The Fincantieri collaboration is built around a specific strategic design decision Pucci has stated explicitly: GENE.01 is not intended as a general-purpose robot but as a configurable base platform from which industry-specific humanoids are derived. A humanoid welding inside a shipyard operates in a fundamentally different environment from one assisting a patient in a hospital; the safety requirements, operational constraints, and certification pathways are not the same. The Fincantieri partnership produces the first named derivative: GENE.01/W, optimised for welding applications in naval prefabrication. The target environment is shipyard hull assembly, where constrained geometries, high temperatures, and physically demanding repetitive work create both safety risk and skilled-labour pressure.

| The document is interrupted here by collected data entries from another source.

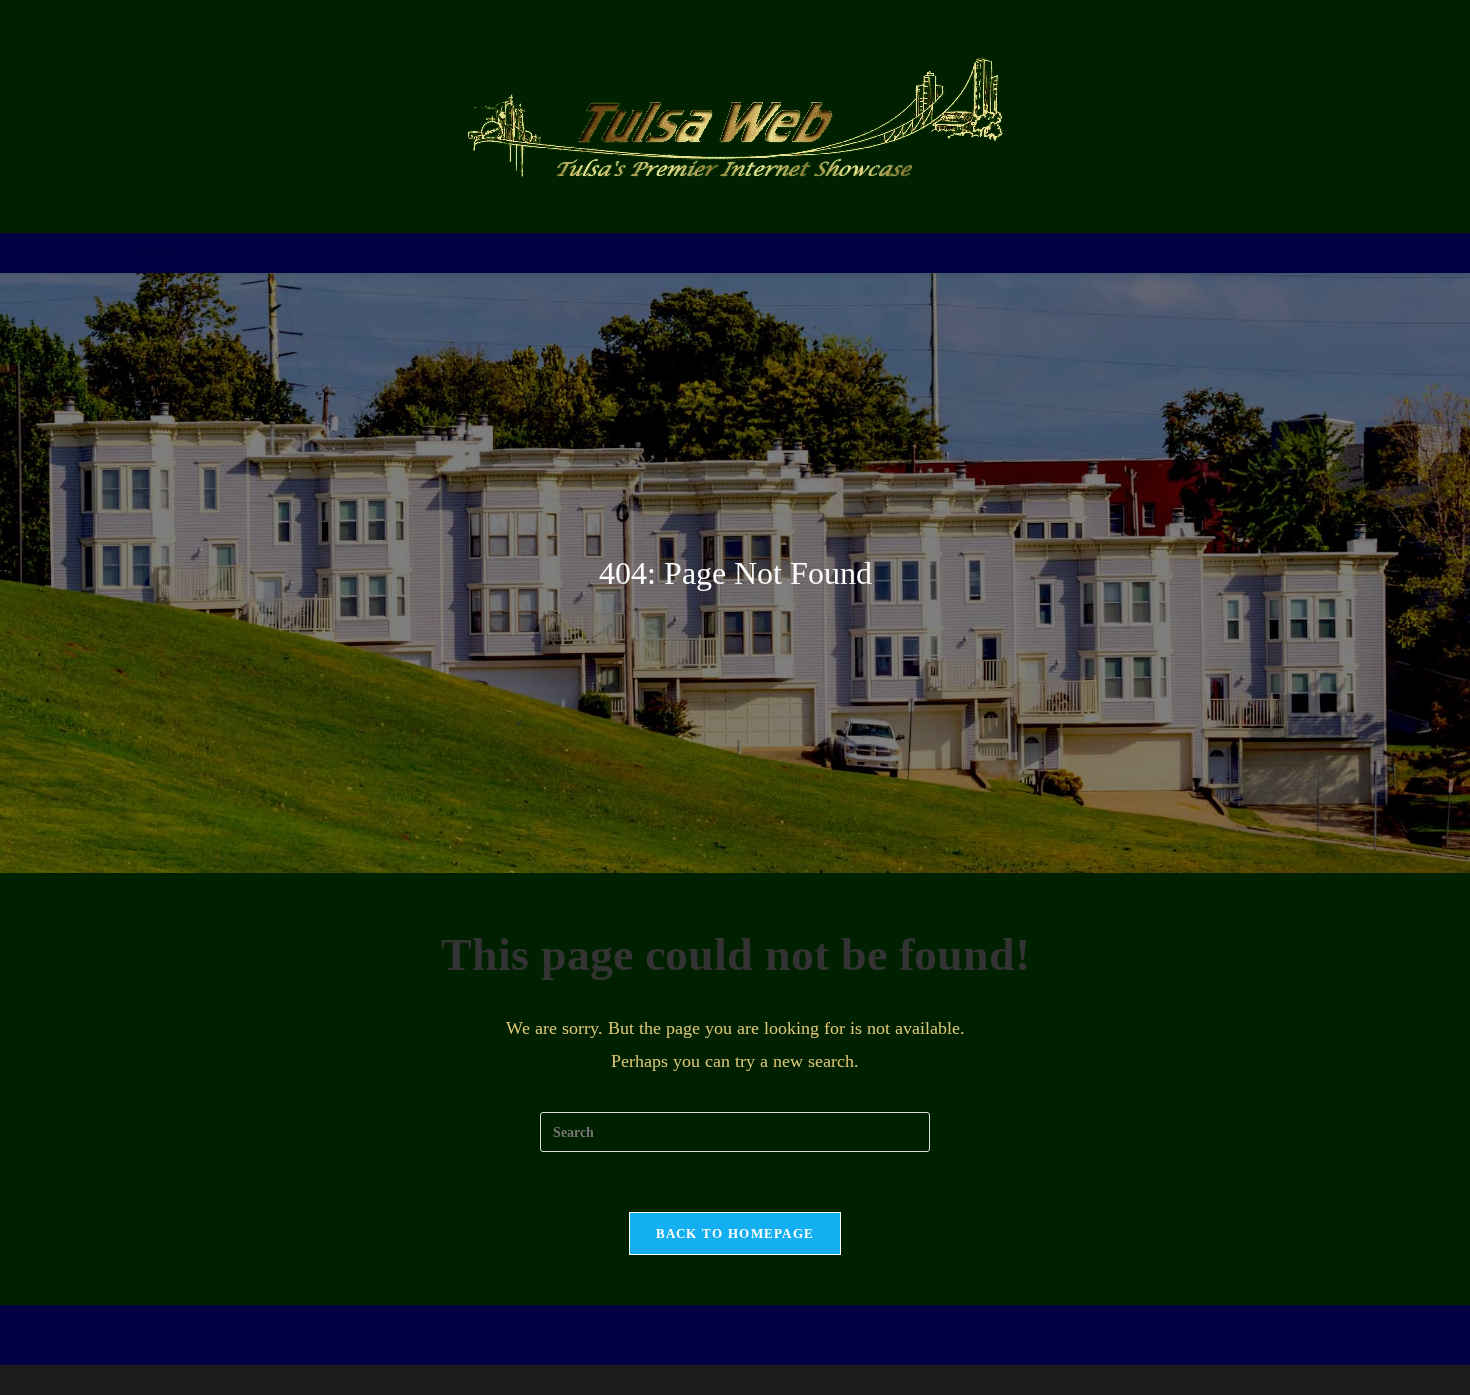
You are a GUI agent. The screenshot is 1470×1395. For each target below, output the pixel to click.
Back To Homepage (735, 1233)
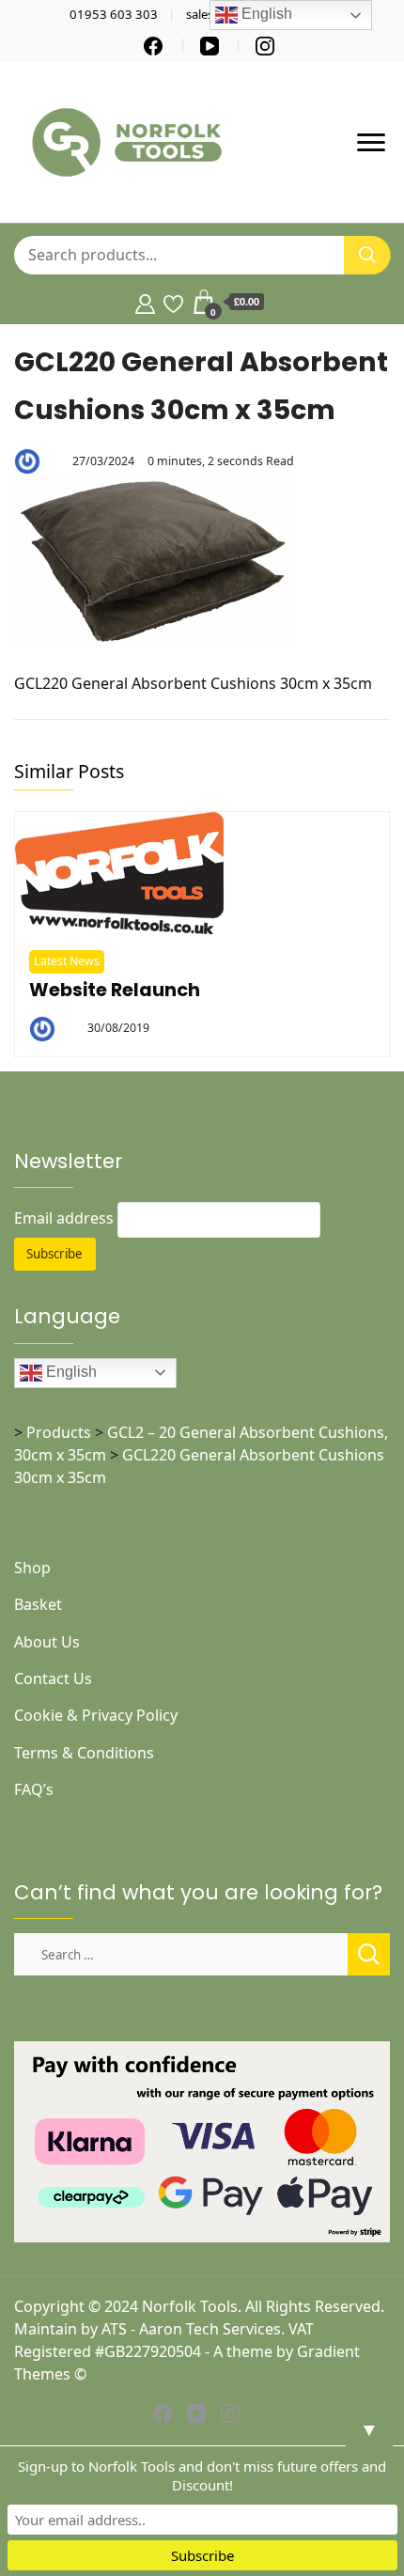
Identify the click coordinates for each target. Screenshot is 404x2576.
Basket (38, 1604)
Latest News (67, 961)
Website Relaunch (114, 989)
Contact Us (53, 1678)
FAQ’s (34, 1789)
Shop (32, 1567)
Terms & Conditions (84, 1752)
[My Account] (145, 301)
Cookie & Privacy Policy (96, 1715)
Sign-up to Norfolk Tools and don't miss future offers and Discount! (202, 2475)
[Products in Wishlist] (173, 301)
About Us (47, 1641)
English (69, 1372)
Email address (64, 1218)
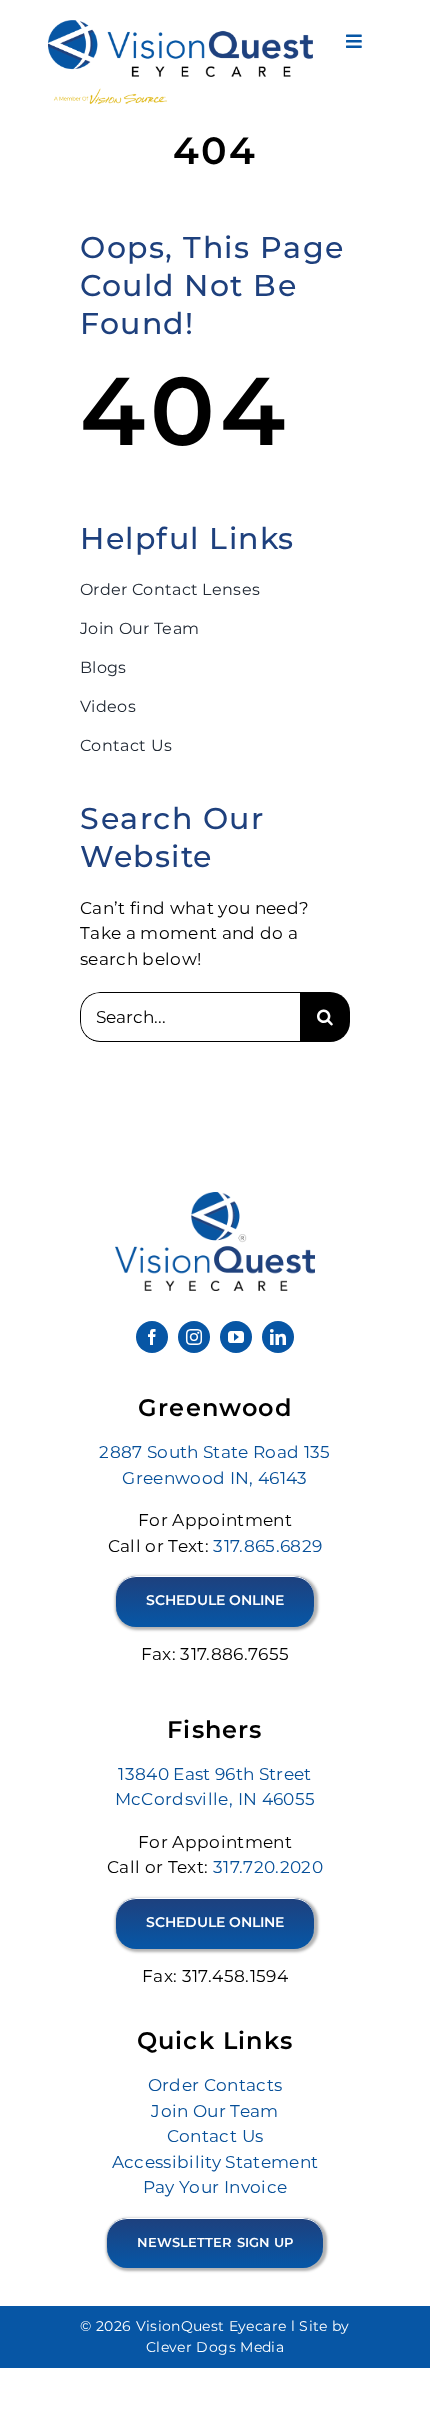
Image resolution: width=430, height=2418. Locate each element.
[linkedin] (278, 1337)
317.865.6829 (267, 1546)
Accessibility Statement (215, 2162)
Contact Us (215, 2136)
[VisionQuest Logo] (181, 28)
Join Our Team (214, 2111)
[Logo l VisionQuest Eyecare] (215, 1200)
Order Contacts (215, 2085)
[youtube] (236, 1337)
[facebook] (152, 1337)
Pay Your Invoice (215, 2187)
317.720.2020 (268, 1867)
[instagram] (194, 1337)
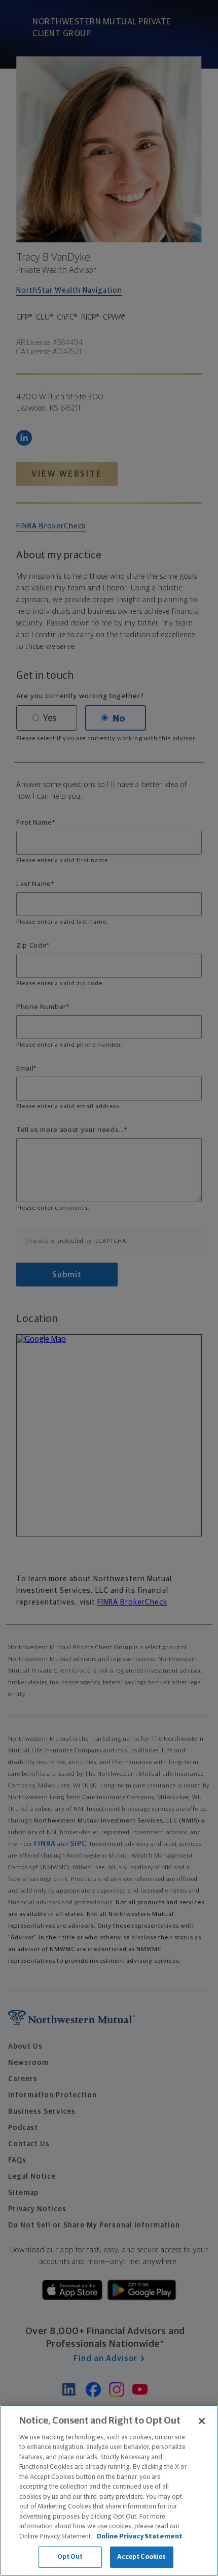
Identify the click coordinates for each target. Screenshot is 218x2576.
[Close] (202, 2421)
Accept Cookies (141, 2557)
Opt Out (70, 2557)
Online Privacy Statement (139, 2536)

Initial on-site tests at Sestri Ponente are scheduled by the end of 2026; the objective is to make operational functionality available within the first two years of the programme, followed by refinement, expansion, and industrial certification activities thereafter. No commercial deployment or production volume has been disclosed. Generative Bionics is in the development and industrial validation phase; the Fincantieri programme is the first named deployment environment, not evidence of broader commercial rollout.